Unfortunately, America still had a gun problem in 2004.
The loophole-ridden assault weapons ban was only a start, and the Columbine High School massacre, among others, took place while it was in effect. Most state-level regulations on firearm use have only grown less restrictive since.
It’s also worth noting that America’s gun problem is not merely a domestic one.
Some cynics have viewed the White House’s post-Newtown effort to reign in guns as hypocritical. “What about the kids killed by US drone strikes in Afghanistan?” they ask. This attitude is too smug. It is fair to point out, however, that America’s military contractors have worked tirelessly to peddle deadly arms internationally.
In 2011, US weapons exports jumped to a record $66.3 billion, accounting for 78 percent of the global market. To paraphrase a colleague, America is NRA to the world. It has consistently worked to weaken the text of a global Arms Trade Treaty, which would curtail weapons shipments to regimes committing crimes against humanity.

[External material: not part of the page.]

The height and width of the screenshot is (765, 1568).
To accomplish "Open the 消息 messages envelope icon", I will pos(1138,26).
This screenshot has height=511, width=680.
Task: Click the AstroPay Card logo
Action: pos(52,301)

In addition to fueling arms races in the Middle East and Pacific Rim, US military exports create a vicious circle domestically. Weapons dealers, aided by the lawmakers who rake in their campaign contributions, push for ever-expanding budgets for the Pentagon on the grounds that the US must keep its edge over other increasingly well-outfitted countries—nations they themselves armed.
When it comes to guns in the possession of individual Americans, it’s not corporate power alone that keeps the cycle of violence churning. There are legions of bona fide gun nuts for whom the Constitution’s promise of a “well regulated militia” somehow translates into a personal duty to stockpile military-grade munitions in their basements. Yet gun makers have indeed provided generous funding to the NRA.
A radical proposal would go well beyond controlling the most aggressive semi-automatic rifles and curbing arms sales to the world’s worst dictatorships. It would also demand a change in our political system, banning weapons dealers from using their profits to purchase Congressional patrons and pervert public debate.
How many massacres more, in the US and abroad, before the radical proposal becomes the commonsense one?